这里,XGBoost本身带有许多参数,我们可以采用网格搜索法
或者 Optuna 框架
实现调参:
- 基于GridSearch网格搜索法调参
当需要调整的参数量较少时,我们可以直接使用sklearn
中的 GridSearchCV
实现调参:
python
from sklearn.model_selection import GridSearchCV
# GridSearch网格搜索法调参
xgb = XGBClassifier(max_depth=3)
param_grid = {
"learning_rate": [0.01, 0.1, 1],
"n_estimators": [20, 40]
}
xgb = GridSearchCV(xgb, param_grid)
# 训练模型
xgb.fit(x_train, y_train)
# 输出最优参数
print("Best parameters found by grid search are: ", xgb.best_params_)
- 基于Optuna框架调参
Optuna是一个开源的超参数优化(HPO)框架,用于自动执行超参数的搜索空间。 为了找到最佳的超参数集,Optuna使用贝叶斯方法。 它支持下面列出的各种类型的采样器:
- GridSampler (使用网格搜索)
- RandomSampler (使用随机采样)
- TPESampler (使用树结构的Parzen估计器算法)
- CmaEsSampler (使用CMA-ES算法)
具体实现可参考博客:基于 Optuna 的模型超参数优化
2.5 LightGBM(Light Gradient Boosting Machine)

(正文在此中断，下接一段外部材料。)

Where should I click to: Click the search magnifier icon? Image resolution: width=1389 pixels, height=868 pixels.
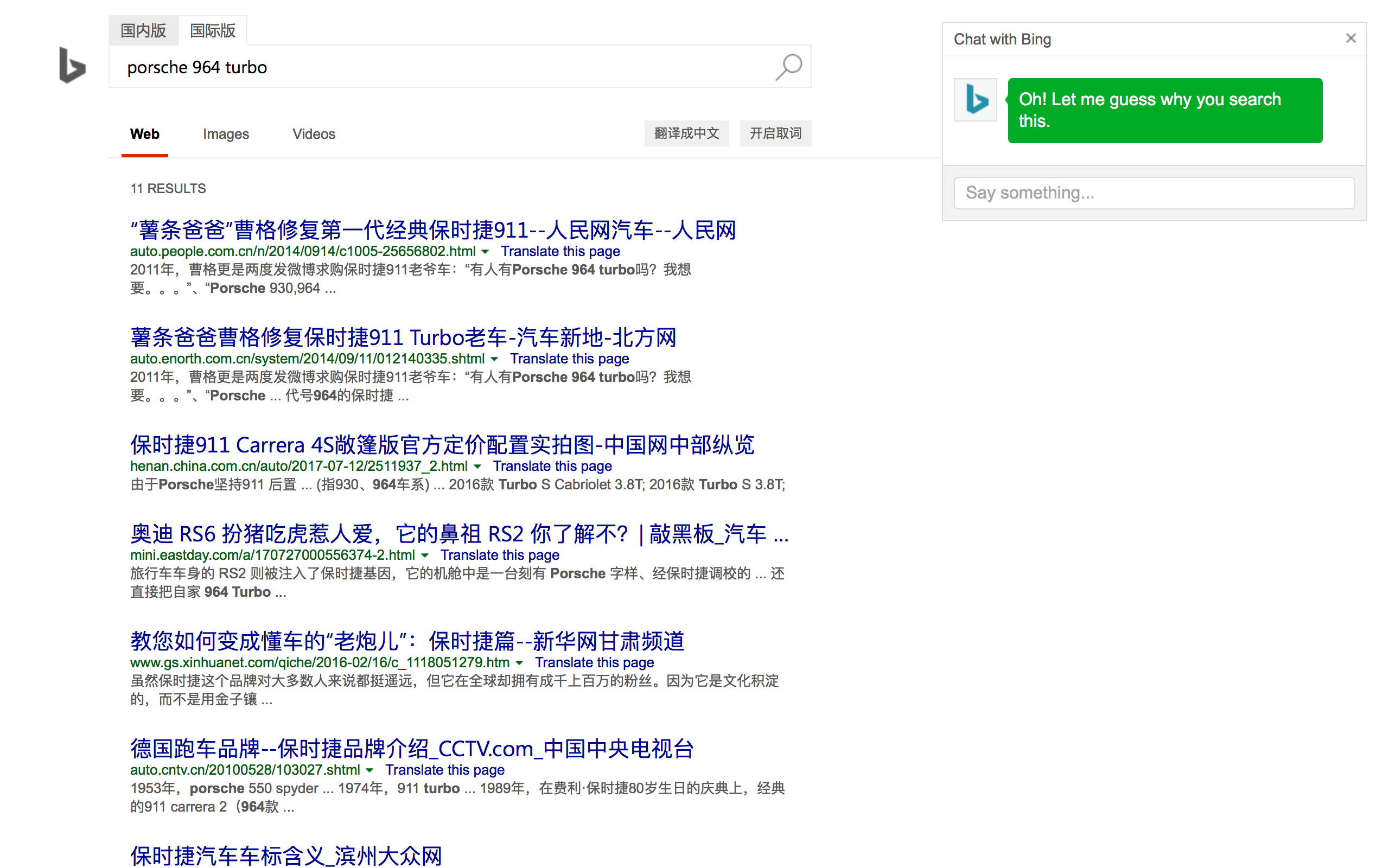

(1)算法原理:LightGBM是在XGB基础上的优化,主要优化点在于速度更快、占用内存更小、精确度更高、支持类别变量。
(2)核心代码:
python
import lightgbm as lgb
from sklearn.model_selection import train_test_split
#3、训练、验证模型
gbm = lgb.LGBMRegressor(boosting_type = 'gbdt', num_leaves = 31, max_depth = -1, learning_rate = 0.05, n_estimators = 100, subsample_for_bin = 200000, objective = 'regression', class_weight = None, min_split_gain = 0.0, min_child_weight = 0.001, min_child_samples = 20, subsample = 1.0, subsample_freq = 0, colsample_bytree = 1.0, reg_alpha = 0.0, reg_lambda = 0.0, random_state = None, n_jobs = -1, silent = True, importance_type = 'split')
gbm.fit(X_train, y_train, eval_set = [(X_test, y_test)], eval_metric = 'l1', early_stopping_rounds = 10)
gbm.fit(X_train, y_train)
LightGBM中也涉及参数的调整,调参方式和XGBoost类似,此处不再赘述。